BURNS, ROBERT, Presbyterian minister, educator, author, and secretary of the Glasgow Colonial Society; b. 13 Feb. 1789 at Barrowstowness (Bo’ness), West Lothian, Scotland, one of eight sons and at least one daughter of John Burns and Grizzell Ferrier; m. first Janet Orr (d. 1841), by whom he had three surviving children, and secondly in 1844 Elizabeth Bell Bonar; d. 19 Aug. 1869 in Toronto, Ont.
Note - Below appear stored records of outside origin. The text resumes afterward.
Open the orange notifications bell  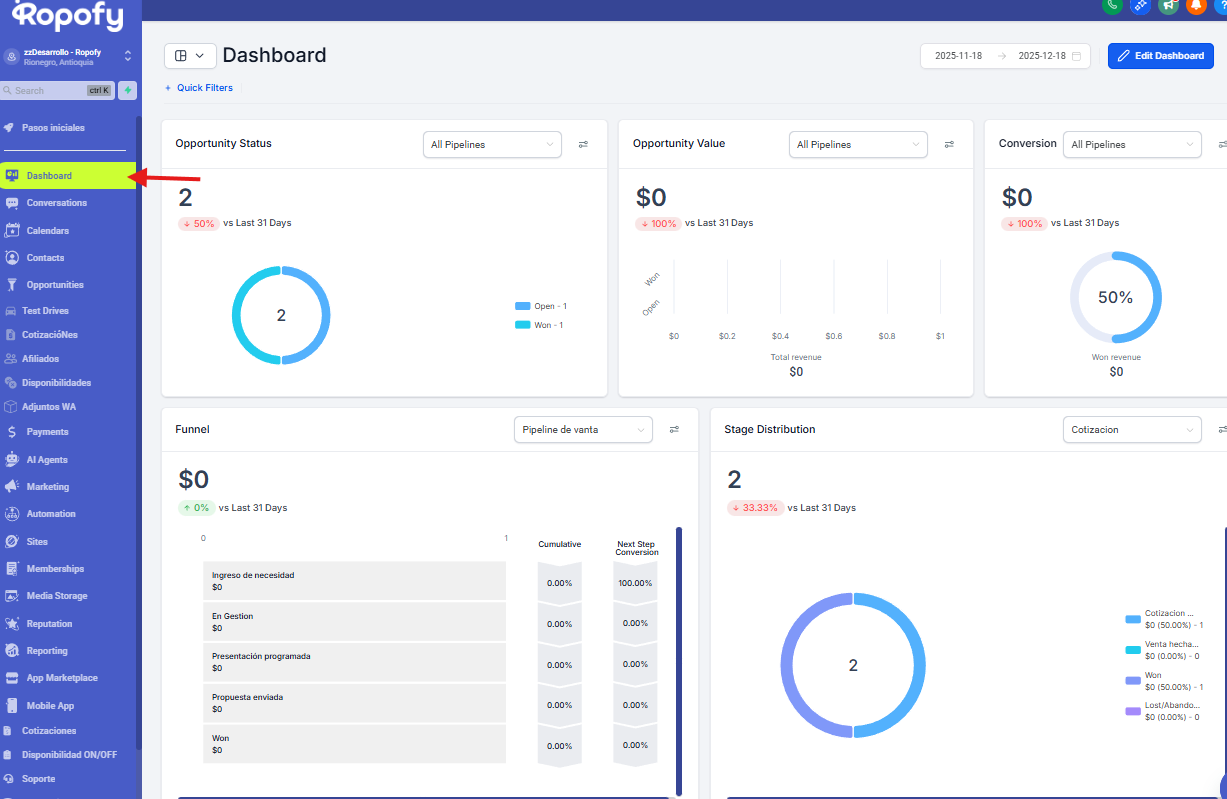(1196, 5)
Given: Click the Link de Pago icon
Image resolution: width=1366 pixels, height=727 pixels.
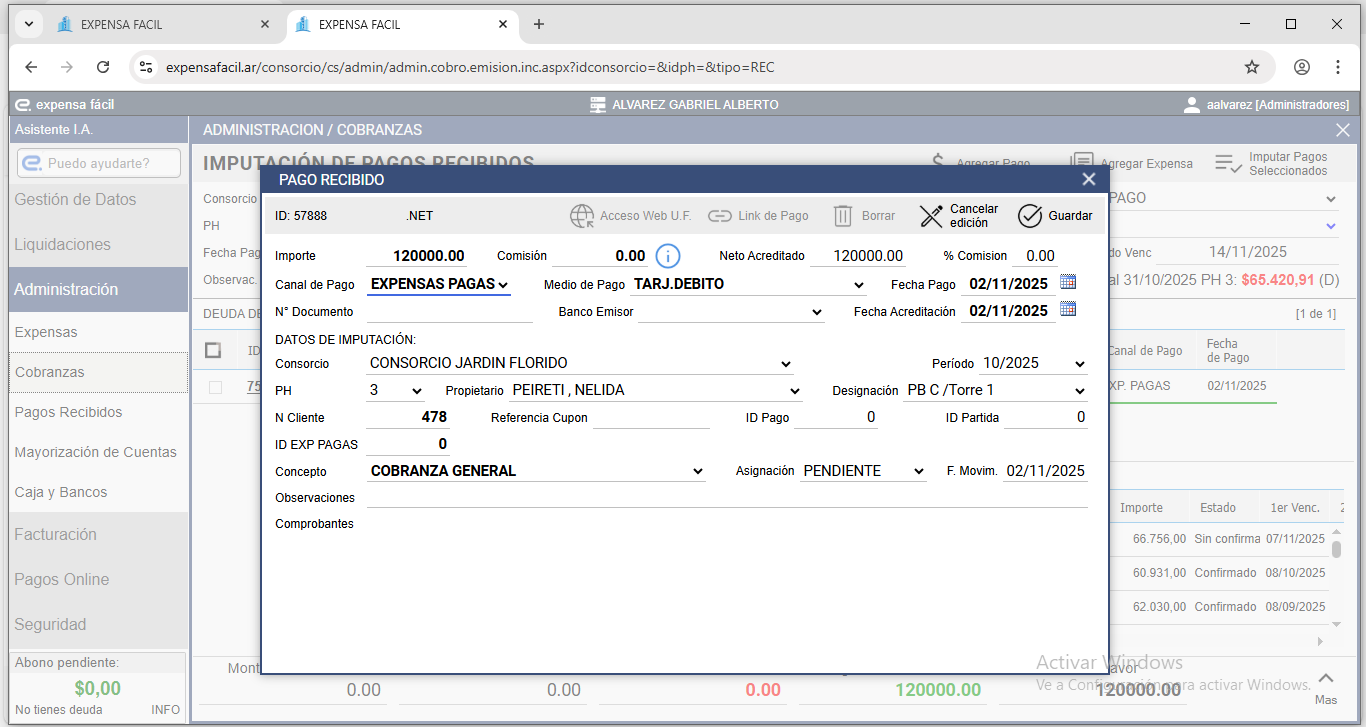Looking at the screenshot, I should (x=720, y=216).
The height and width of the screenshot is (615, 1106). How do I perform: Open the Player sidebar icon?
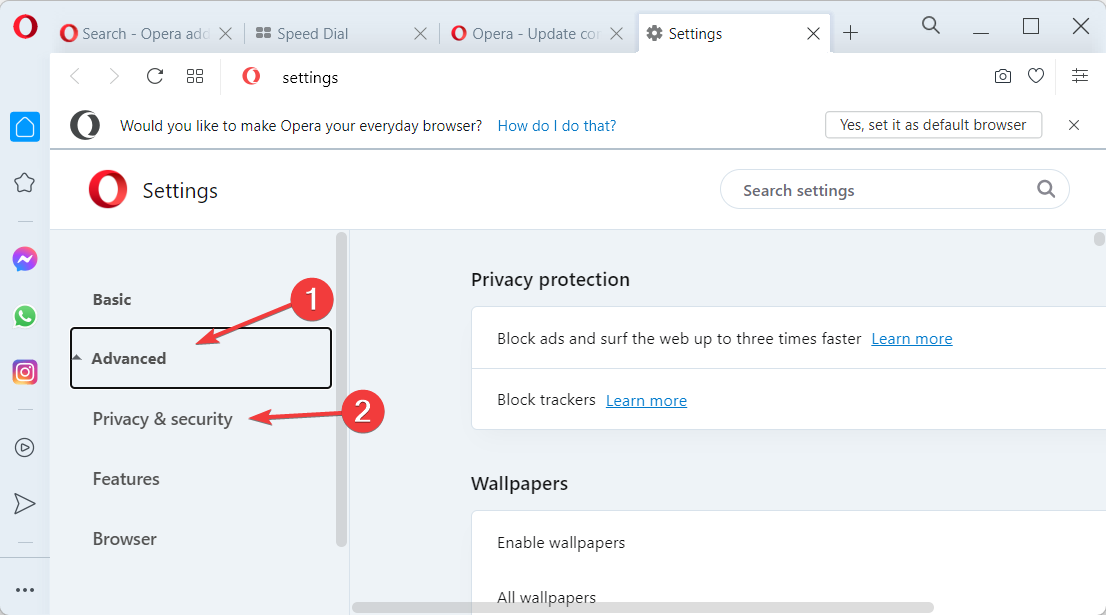tap(25, 447)
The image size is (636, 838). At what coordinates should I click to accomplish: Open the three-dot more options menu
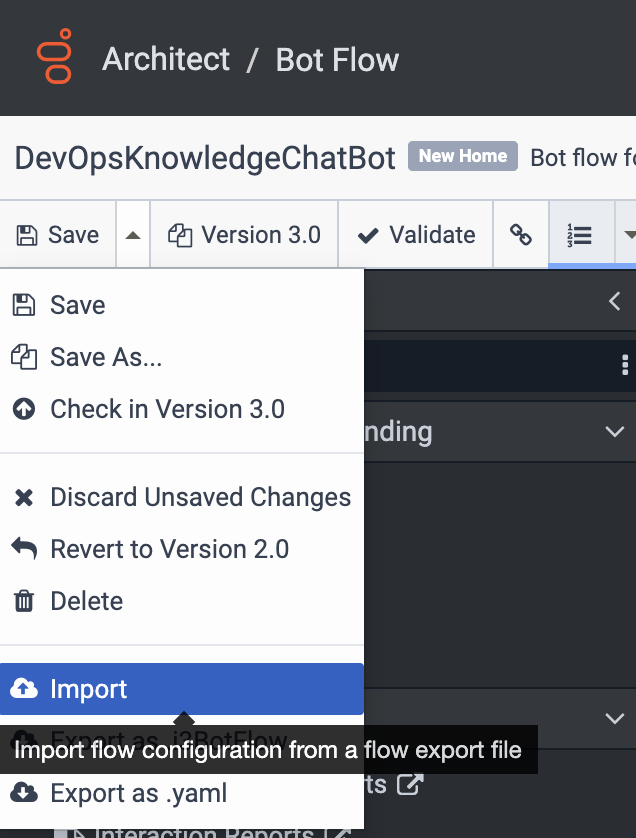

Robert Burns came from a middle class commercial background. The strong evangelical Presbyterian faith of his father, a merchant and later a customs officer and factor, profoundly influenced the children, four of whom became Church of Scotland ministers. Burns attended a parochial school at Barrowstowness from 1795 to 1801 when he entered the University of Edinburgh; he began his theological training in November 1805. He was licensed to preach by the presbytery of Edinburgh on 28 March 1810, and ordained on 19 July 1811. His first permanent appointment was to Laigh Kirk (St George’s) of Paisley, where he remained until May 1843 when he led part of his congregation out of the Church of Scotland in the disruption. He ministered to St George’s (Free Church) until March 1845.

An indefatigable and well-received pamphleteer and author, Burns figured prominently in many contemporary Scottish controversies, supporting reform politics and the radical wing of the Church of Scotland. Between 1838 and 1840 he was the last editor of the once-powerful Edinburgh Christian Instructor and Colonial Religious Register which he used to further both the evangelical cause and interest in colonial missions. Acutely concerned with urban poverty, and striving to extend the role of the church, like his contemporary Thomas Chalmers, he organized Sabbath schools and tract and Bible societies and laboured on behalf of charity schools and infirmaries. He was especially concerned with getting relief for the weavers of Paisley who were hard hit by the depression which followed the Napoleonic wars. Although from one point of view anti-intellectual, believing as he did that the uncontrolled pursuit of scientific knowledge without regard to the teachings of the church could only lead to error, Burns was a member of various philosophical and literary societies. The University of Glasgow had awarded him a dd in 1828 in recognition of his literary and philanthropic endeavours.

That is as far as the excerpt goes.